In 2012, the Chinese tested a new JL-2 ballistic missile that could be placed on submarines as early as this year--a step that will give the Chinese navy its first credible sea-based nuclear deterrent.
The Chinese leaders’ motivation for these actions is more important than the actions themselves.
So why is Beijing pushing nuclear modernization at a time when the United States and Russia are significantly reducing their respective arsenals?
One possible explanation is that China wants to be seen as a superpower, and achieving closer nuclear parity with the United States would help it reach that goal. Chinese leaders may believe that being in the same atomic league as America will facilitate their efforts to establish the “new type of great power relations” that they are seeking.
Jeffrey Lewis, director of the East Asia Non-Proliferation Program at the Center for Non-Proliferation Studies, believes there’s some validity to that argument.
“I don’t think that there’s any evidence that they’re tremendously interested in (numerical) parity as a goal,” he told The Asahi Shimbun. “(But) if you think about the increasingly implausible argument for why the Communist Party should run China, you know, it has a lot to do with making China a strong and prosperous country. … I think there is a general tendency on the part of the Chinese leadership to seek the same advanced military capabilities that other big powers have.”
Another possibility is that Beijing fears that its current deterrent force is insufficient as the militaries of the United States and other countries improve their precision-attack capabilities.
“China is in the middle of a development of several new quick-launch ICBMs specifically to get away from the increased targeting capabilities of U.S. and Russian … forces,” Hans Kristensen, the director of the Nuclear Information Project at the Federation of American Scientists, said in an interview with The Asahi Shimbun.
If Kristensen’s view is correct, China’s nuclear buildup could be seen simply as a defensive deterrence measure. But given the country’s recent history of undertaking actions that many consider provocative and hostile, China’s new nukes will not be welcomed by most countries in the region, including the United States.
“The United States … is watching closely the modernization and growth of China’s nuclear arsenal. The lack of transparency surrounding its nuclear programs, specifically their pace and scope, as well as the strategy and doctrine that guides them, raises questions about China’s long-term intentions,” the Defense Department said in a nuclear strategy report released in June.
Beijing’s atomic trajectory has two major implications for global nuclear arms control.
One is that it could make it more difficult for the United States and Russia to continue reducing the size of their arsenals without China’s participation in multilateral negotiations. The exact size of the Chinese nuclear arsenal is unknown, but most estimates put it in the low hundreds. If that stockpile expands, it will raise the floor for how low the United States is willing to go.

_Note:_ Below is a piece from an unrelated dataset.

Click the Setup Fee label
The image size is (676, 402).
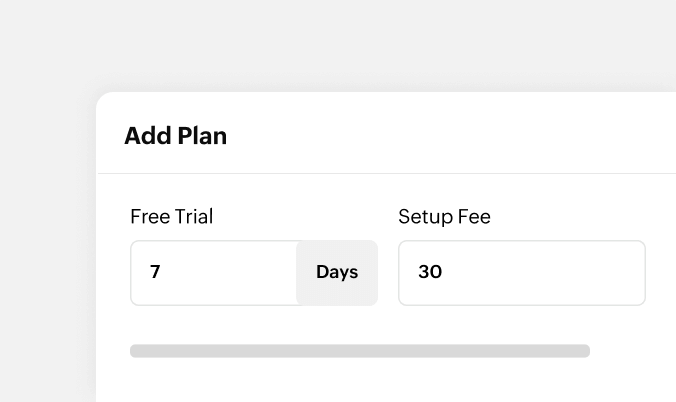(444, 216)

At a defense industry conference in July, U.S. Undersecretary of Defense for Policy Jim Miller said that reducing the number of deployed American nukes to 1,000, as the Obama administration has proposed, “does not raise issues of multipolarity (with China). But I think if you were to go substantially below the levels that we have talked about … then we would get into those questions.”
According to Lewis, domestic politics in Washington and Moscow also play into these decisions.
“The fact that the Chinese are increasing the size of their arsenal at a time when other people are coming down, that politically is a barrier (to further reductions) even if the overall Chinese numbers are not particularly high,” he said.
Another major concern elicited by China’s nuclear program is the possibility that it will spur nuclear proliferation, particularly in Japan, as Beijing and Tokyo are locked in disputes over the Senkaku Islands and other issues.
U.S. officials frequently reiterate their commitment to defend their Japanese friends, including through extended nuclear deterrence.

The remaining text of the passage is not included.